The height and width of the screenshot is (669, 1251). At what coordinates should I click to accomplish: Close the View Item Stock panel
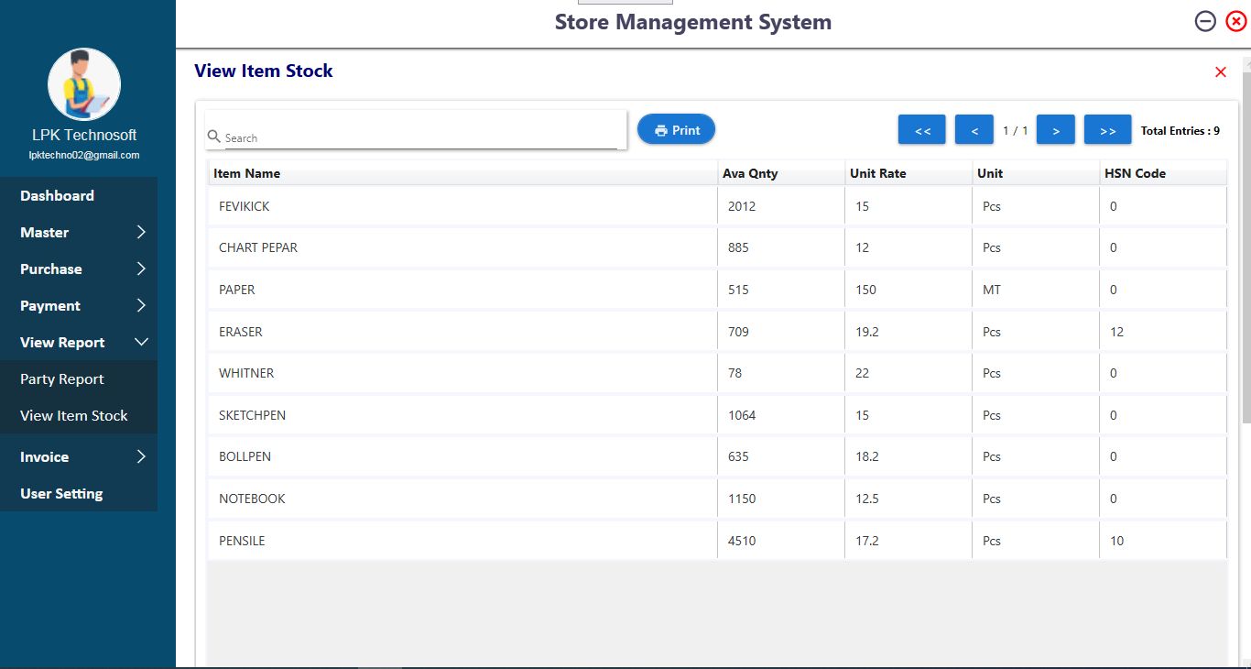[x=1220, y=72]
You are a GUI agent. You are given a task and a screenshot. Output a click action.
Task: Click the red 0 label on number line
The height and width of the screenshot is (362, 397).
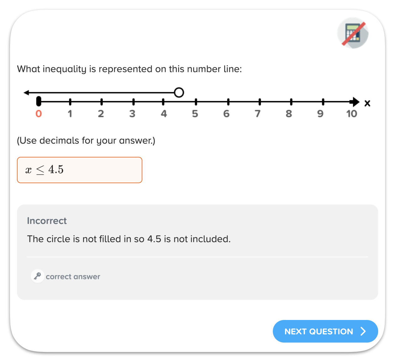coord(39,114)
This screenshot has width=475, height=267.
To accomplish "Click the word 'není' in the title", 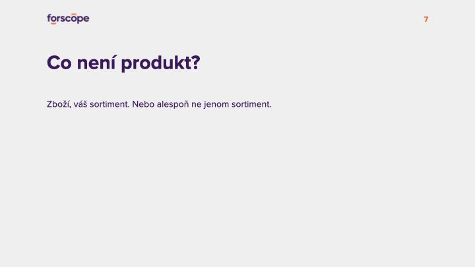I will pos(96,63).
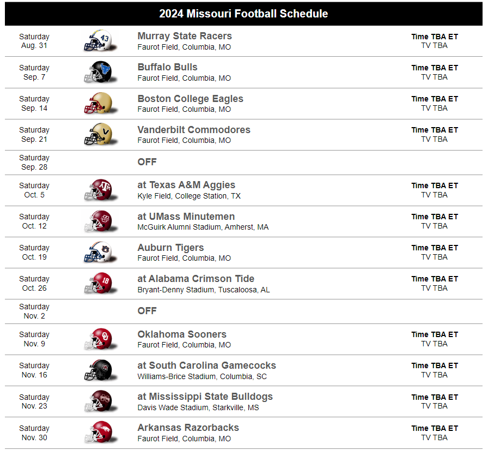This screenshot has width=488, height=456.
Task: Click the Arkansas Razorbacks helmet icon
Action: pyautogui.click(x=98, y=433)
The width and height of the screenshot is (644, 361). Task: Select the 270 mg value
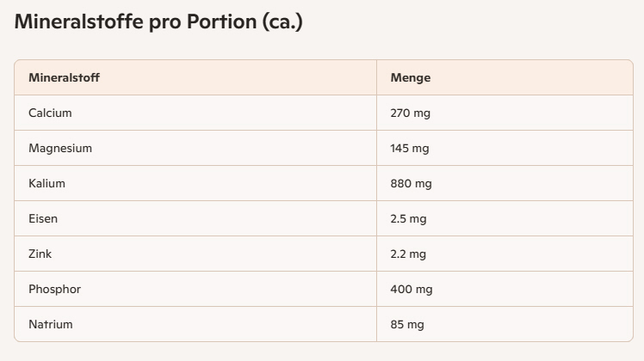point(411,113)
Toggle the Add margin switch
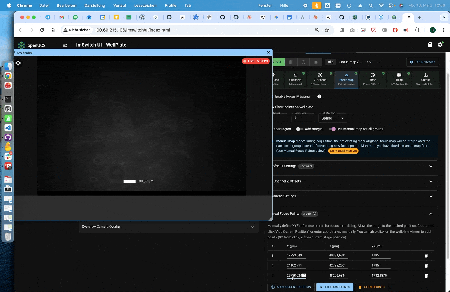Screen dimensions: 450x292 [299, 129]
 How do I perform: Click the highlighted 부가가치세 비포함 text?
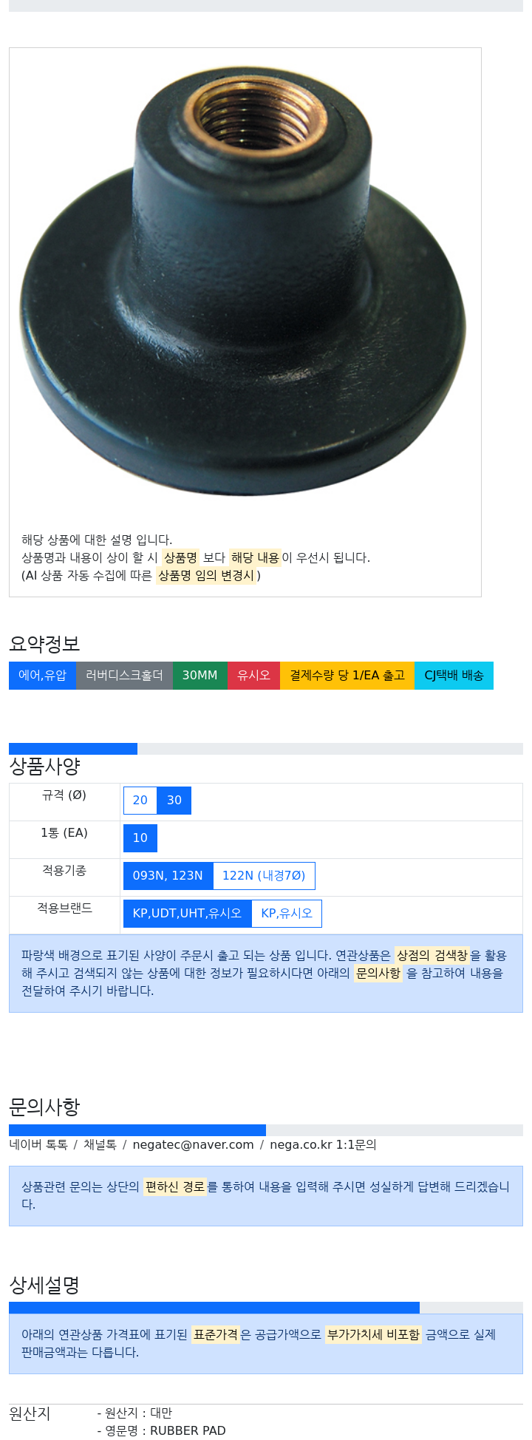tap(373, 1335)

********

Assignment ->
Give again, word for word, every line from the top of the data through the line with "This screenshot has width=475, height=267.", both ends included, and exclude the pictures.

Result below ->
The height and width of the screenshot is (669, 1251). At what coordinates should I click to accomplish: Close the View Item Stock panel
[x=1220, y=72]
You are a GUI agent. You are given a task and a screenshot. Output a click action.
Task: Click the red 0 label on number line
The height and width of the screenshot is (362, 397).
coord(39,114)
This screenshot has width=475, height=267.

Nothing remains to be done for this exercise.